About this exercise
Only one stretch of the data below should be repeated: the lines from the line containing "Image resolution: width=953" through the line containing "Task: Tick the select-all header checkbox", inclusive, exactly as they are.

Record extracts
• • •

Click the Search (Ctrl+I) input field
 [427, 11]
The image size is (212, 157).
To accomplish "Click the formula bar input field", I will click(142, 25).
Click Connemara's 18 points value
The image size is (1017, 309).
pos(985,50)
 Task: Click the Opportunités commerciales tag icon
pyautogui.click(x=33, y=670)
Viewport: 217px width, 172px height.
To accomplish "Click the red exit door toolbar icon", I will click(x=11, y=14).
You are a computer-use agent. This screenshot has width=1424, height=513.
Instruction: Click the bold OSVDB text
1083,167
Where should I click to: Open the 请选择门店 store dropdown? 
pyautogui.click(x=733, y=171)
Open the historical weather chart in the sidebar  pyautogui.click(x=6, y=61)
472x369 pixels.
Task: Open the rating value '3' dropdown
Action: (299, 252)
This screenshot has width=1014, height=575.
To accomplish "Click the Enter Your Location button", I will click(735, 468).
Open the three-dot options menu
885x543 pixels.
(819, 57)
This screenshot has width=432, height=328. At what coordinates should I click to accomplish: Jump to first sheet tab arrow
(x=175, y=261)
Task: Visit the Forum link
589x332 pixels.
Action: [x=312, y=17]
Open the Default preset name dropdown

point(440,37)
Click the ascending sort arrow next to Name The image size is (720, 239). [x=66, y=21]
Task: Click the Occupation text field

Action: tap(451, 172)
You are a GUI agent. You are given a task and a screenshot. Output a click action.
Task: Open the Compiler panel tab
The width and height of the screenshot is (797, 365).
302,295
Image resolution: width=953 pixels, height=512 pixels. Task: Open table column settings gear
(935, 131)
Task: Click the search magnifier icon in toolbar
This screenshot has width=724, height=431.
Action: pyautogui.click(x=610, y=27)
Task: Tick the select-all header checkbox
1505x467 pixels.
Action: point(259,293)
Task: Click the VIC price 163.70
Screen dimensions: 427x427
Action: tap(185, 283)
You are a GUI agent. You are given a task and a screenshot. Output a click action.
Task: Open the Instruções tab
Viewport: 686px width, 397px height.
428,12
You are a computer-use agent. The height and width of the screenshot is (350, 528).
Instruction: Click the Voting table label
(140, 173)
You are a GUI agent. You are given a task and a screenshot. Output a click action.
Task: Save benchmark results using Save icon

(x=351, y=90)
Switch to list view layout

• • •

Exercise response
Image resolution: width=953 pixels, height=512 pixels. Task: Open table column settings gear
(935, 131)
Task: Click the search magnifier icon in toolbar
This screenshot has width=724, height=431.
Action: pyautogui.click(x=610, y=27)
Task: Tick the select-all header checkbox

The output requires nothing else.